Total genomic DNA was extracted from a portion of each caudal fin using the Kaneka Easy DNA extraction kit version 2 (Kaneka, Hyogo, Japan) or the DNeasy Blood & Tissue Kit (Qiagen, Hilden, Germany). Total genomic DNA was used to amplify DNA fragments using polymerase chain reaction (PCR). For PCR, the following forward primer was used: L14690-Cb-AH, 5'-GGT CAT AAT TCT TGC TCG GA-3' (Kitanishi et al. 2016), and for the reverse primers H15913- Thr-AH, 5'-CCG ATC TTC GGA TTA CAA GAC CG-3' (Kitanishi et al. 2016), or Cytb-Rev, 5'-GAT CTT CGG ATT ACA AGA CC-3' (Hashiguchi et al. 2006). The sequencing protocol was previously described by Ito et al. (2020). All sequences were deposited in the DNA Data Bank of Japan (DDBJ), European Nucleotide Archive (EMBL), and GenBank databases under the accession numbers LC775317LC775352.

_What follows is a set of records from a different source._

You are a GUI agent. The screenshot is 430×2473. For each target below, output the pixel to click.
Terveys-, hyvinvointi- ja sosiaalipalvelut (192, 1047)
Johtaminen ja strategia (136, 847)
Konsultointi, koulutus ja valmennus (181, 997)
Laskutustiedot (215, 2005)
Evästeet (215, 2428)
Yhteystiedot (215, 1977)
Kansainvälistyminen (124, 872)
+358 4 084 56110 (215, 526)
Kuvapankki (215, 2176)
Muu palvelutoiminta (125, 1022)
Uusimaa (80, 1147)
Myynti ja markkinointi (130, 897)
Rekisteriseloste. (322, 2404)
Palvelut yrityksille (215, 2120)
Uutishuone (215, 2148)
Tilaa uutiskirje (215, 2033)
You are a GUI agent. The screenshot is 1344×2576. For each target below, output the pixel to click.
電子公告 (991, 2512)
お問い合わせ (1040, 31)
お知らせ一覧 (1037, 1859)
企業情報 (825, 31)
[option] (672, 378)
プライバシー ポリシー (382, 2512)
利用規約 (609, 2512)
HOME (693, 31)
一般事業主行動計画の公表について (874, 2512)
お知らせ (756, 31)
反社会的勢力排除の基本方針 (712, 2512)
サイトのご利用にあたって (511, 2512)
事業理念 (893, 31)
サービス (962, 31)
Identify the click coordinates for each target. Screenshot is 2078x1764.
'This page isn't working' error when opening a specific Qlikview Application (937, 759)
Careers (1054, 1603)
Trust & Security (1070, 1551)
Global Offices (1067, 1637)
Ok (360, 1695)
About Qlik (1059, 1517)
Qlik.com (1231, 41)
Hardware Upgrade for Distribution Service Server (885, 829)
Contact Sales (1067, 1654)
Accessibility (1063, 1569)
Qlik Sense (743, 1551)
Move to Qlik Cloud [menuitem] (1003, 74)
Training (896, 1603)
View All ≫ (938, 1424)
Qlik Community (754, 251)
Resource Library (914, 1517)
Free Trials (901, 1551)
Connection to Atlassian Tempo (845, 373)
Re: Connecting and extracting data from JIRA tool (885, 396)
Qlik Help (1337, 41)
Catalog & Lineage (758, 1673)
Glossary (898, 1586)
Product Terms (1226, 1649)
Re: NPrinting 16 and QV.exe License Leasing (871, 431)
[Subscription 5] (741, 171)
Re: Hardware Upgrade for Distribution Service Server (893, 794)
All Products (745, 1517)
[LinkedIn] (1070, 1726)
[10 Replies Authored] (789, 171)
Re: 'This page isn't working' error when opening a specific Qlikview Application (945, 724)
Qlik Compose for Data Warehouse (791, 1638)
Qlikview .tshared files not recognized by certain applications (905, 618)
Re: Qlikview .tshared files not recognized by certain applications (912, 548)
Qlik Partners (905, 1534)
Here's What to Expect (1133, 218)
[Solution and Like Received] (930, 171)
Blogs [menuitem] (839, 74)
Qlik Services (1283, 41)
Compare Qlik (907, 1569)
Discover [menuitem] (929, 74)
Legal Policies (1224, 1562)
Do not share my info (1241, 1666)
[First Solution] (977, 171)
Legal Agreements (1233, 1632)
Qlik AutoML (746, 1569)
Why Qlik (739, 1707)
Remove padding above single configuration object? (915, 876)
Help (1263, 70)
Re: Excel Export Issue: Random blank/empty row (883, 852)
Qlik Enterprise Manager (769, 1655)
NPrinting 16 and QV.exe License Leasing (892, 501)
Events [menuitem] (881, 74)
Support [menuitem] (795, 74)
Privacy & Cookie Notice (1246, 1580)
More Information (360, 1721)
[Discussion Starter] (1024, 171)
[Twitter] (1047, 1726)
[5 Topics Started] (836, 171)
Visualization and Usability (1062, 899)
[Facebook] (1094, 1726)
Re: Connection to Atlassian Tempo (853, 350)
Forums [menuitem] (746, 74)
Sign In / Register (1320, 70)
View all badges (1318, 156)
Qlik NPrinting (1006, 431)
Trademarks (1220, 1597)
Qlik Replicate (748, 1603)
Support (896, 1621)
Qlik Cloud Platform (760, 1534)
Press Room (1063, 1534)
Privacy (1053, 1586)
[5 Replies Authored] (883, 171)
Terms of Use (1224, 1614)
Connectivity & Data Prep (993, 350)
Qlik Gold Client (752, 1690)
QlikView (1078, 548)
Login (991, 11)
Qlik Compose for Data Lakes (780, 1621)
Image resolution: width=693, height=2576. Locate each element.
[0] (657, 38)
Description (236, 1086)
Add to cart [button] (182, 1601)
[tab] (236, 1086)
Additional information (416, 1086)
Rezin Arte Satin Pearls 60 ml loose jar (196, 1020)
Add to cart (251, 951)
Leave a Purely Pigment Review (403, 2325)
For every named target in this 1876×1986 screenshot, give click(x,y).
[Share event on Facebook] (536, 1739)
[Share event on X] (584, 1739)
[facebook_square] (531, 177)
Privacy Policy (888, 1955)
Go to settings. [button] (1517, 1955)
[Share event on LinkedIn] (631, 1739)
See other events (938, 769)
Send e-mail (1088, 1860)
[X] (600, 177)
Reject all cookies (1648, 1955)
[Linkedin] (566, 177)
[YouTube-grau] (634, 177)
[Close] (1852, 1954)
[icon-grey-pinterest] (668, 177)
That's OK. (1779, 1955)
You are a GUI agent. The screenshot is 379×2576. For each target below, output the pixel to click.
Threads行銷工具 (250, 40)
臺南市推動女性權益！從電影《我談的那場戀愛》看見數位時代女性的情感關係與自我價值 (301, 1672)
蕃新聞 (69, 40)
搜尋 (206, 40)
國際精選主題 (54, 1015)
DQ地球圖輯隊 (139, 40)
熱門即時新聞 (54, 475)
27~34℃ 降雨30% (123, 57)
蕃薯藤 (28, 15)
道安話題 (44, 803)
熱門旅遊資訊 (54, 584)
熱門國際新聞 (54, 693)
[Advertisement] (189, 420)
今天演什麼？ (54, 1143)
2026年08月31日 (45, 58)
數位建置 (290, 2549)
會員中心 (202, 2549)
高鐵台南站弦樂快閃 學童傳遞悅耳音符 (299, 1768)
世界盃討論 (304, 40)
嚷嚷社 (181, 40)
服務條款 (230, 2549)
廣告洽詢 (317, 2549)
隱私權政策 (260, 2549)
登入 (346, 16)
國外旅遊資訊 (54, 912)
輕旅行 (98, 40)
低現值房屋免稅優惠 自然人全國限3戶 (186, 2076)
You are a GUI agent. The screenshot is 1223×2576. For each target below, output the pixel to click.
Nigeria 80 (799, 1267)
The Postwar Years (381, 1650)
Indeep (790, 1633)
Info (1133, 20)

Sequence and phylogenetic analyses

Multiple alignments of nucleotide sequences were performed using MUSCLE (Edgar 2004). For the phylogenetic analysis, nucleotide sequence data for A. t. tabira were obtained from DDBJ, EMBL, and GenBank (AB620138, AB620141, AB620150, AB620159, AB759881AB759890, and LC578851, Kitamura et al. 2012; Umemura et al. 2012; Ito et al. 2021; Table 1). In addition, we used Acheilognathus tabira jordani Arai, Fujikawa & Nagata, 2007, a sister group of A. t. tabira, as outgroups (AB620149, and AB620156, Kitamura et al. 2012). Phylogenetic analyses were conducted using maximum likelihood (ML) and Bayesian inference (BI) methods. Search for the best evolutionary model each partition and ML analyses were performed using IQ-TREE 2.2.2.6 (Minh et al. 2020), with the TIM2 + F + I, K2P + I, and F81 + F models for the first, second, and third codon positions as selected by ModelFinder (Chernomor et al. 2016; Kalyaanamoorthy et al. 2017) based on the Bayesian information criterion (BIC). The reliability of each internal branch was evaluated using Shimodaira-Hasegawa-like approximate likelihood ratio test (SH-aLRT, Guindon et al. 2010) and ultrafast bootstrap (UFBoot, Hoang et al. 2018) and with 1000 replicates. In this study, according to the manual, support values of 80% or higher for SH-aLRT and 95% or higher for UFBoot were considered as high support values. BI analyses were performed using MrBayes v3.2.7a (Ronquist et al. 2012), with the HKY + I, K80 + I + G4, F81 models for the first, second, and third codon positions as selected by ModelTest-NG (Darriba et al. 2017) based on the BIC. The MCMC analyses were performed using the following settings: ngen = 10000000, sample freq = 100, and burnin = 25000. Statistical parsimony networks were constructed using TCS v1.2.1 (Clement et al. 2000). In this study, the Bayesian posterior probability (PP) of 80% or higher was considered to indicate high support values.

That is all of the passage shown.